As I said in the comment the question the implementation

def gen_mask_2(size, p=0.75):
    mask = np.random.rand(size)
    mask[mask>p]=0
    mask[mask!=0]=1
    return mask

can be improved, by using that comparison gives an bool which then can be converted to int. This removes the two comparisons with masked assignments you otherwise have, and it makes for a pretty one liner :)

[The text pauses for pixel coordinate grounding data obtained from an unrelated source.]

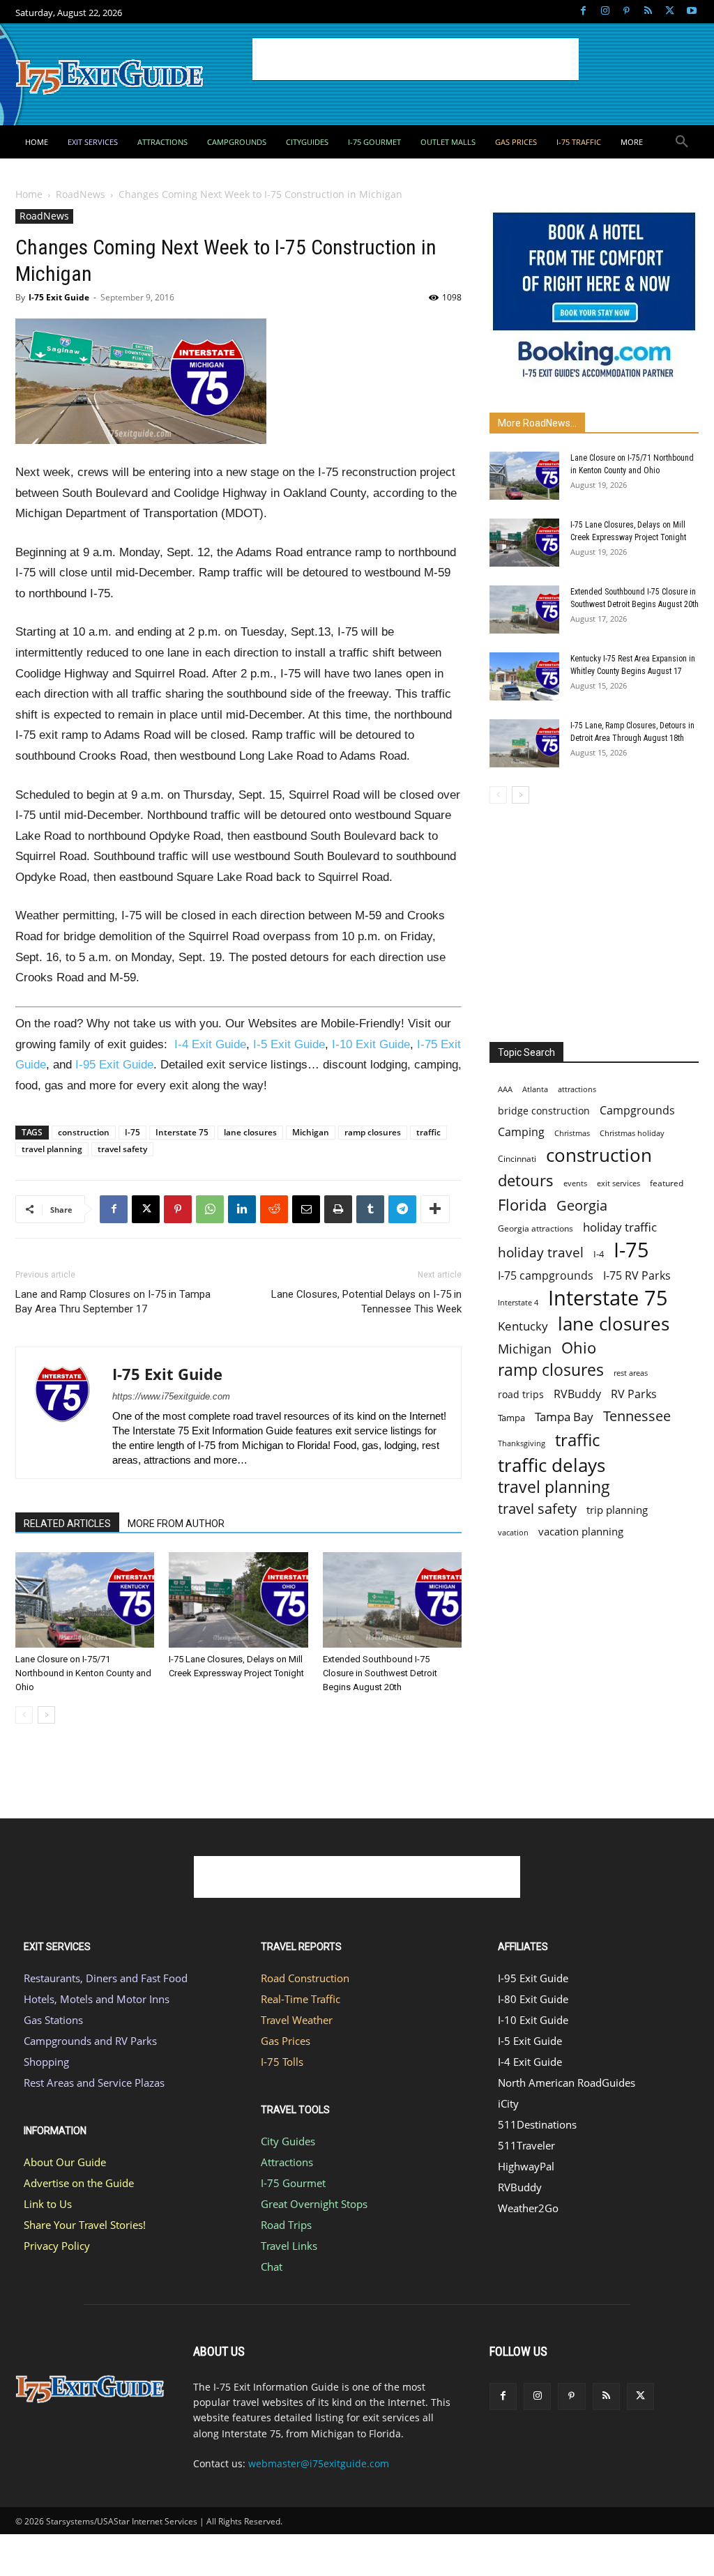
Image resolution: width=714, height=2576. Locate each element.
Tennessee (637, 1416)
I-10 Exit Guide (371, 1044)
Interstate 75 (181, 1132)
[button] (682, 142)
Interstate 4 (518, 1302)
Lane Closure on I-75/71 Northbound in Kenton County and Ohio (83, 1673)
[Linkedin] (242, 1209)
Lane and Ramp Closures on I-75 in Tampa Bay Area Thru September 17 (113, 1301)
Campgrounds (637, 1110)
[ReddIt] (274, 1209)
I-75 (132, 1132)
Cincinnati (517, 1159)
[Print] (338, 1209)
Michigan (310, 1132)
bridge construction (544, 1110)
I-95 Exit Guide (114, 1064)
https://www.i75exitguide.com (171, 1396)
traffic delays (551, 1465)
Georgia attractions (535, 1228)
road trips (521, 1394)
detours (526, 1180)
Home (29, 194)
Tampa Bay (564, 1416)
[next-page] (46, 1715)
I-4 (598, 1254)
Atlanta (535, 1089)
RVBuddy (577, 1394)
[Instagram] (605, 11)
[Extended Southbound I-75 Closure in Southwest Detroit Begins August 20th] (392, 1600)
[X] (669, 11)
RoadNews (80, 194)
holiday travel (541, 1252)
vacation (513, 1532)
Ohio (578, 1347)
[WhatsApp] (210, 1209)
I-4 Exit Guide (210, 1044)
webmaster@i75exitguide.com (318, 2463)
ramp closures (372, 1132)
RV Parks (634, 1394)
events (575, 1183)
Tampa (511, 1417)
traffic (428, 1132)
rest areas (631, 1372)
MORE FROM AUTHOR (176, 1523)
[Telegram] (402, 1209)
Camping (521, 1132)
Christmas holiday (632, 1133)
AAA (505, 1089)
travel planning (52, 1149)
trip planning (617, 1510)
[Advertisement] (415, 59)
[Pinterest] (626, 11)
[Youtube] (691, 11)
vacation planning (580, 1531)
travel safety (122, 1149)
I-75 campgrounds (545, 1275)
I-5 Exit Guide (289, 1044)
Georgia (581, 1205)
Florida (522, 1204)
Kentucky (523, 1326)
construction (83, 1132)
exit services (618, 1183)
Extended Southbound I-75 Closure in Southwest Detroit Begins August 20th (380, 1673)
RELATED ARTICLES (67, 1523)
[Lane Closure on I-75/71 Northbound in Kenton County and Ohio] (84, 1600)
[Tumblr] (370, 1209)
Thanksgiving (521, 1443)
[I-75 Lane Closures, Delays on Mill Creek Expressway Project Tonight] (238, 1600)
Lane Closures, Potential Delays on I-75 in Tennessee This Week (366, 1301)
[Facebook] (583, 11)
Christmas (572, 1133)
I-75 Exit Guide (59, 297)
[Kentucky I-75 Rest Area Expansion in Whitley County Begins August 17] (524, 676)
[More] (435, 1209)
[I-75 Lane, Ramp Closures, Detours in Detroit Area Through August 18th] (524, 743)
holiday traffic (620, 1227)
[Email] (306, 1209)
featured (666, 1183)
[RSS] (648, 11)
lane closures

def gen_mask_2(size, p=0.75):
    return = (np.random.rand(size) < p).astype(int)

Answer 2

Another option is numpy.random.choice, with an input of 0s and 1s where the proportion of 1s is p. For example, for p = 0.75, use np.random.choice([0, 1, 1, 1], size=n):

In [303]: np.random.choice([0, 1, 1, 1], size=16)
Out[303]: array([1, 0, 1, 0, 0, 1, 1, 1, 1, 1, 1, 1, 1, 1, 1, 0])

This is faster than using np.random.binomial:

In [304]: %timeit np.random.choice([0, 1, 1, 1], size=10000)
71.8 µs ± 368 ns per loop (mean ± std. dev. of 7 runs, 10000 loops each)

In [305]: %timeit np.random.binomial(1, 0.75, 10000)
174 µs ± 348 ns per loop (mean ± std. dev. of 7 runs, 10000 loops each)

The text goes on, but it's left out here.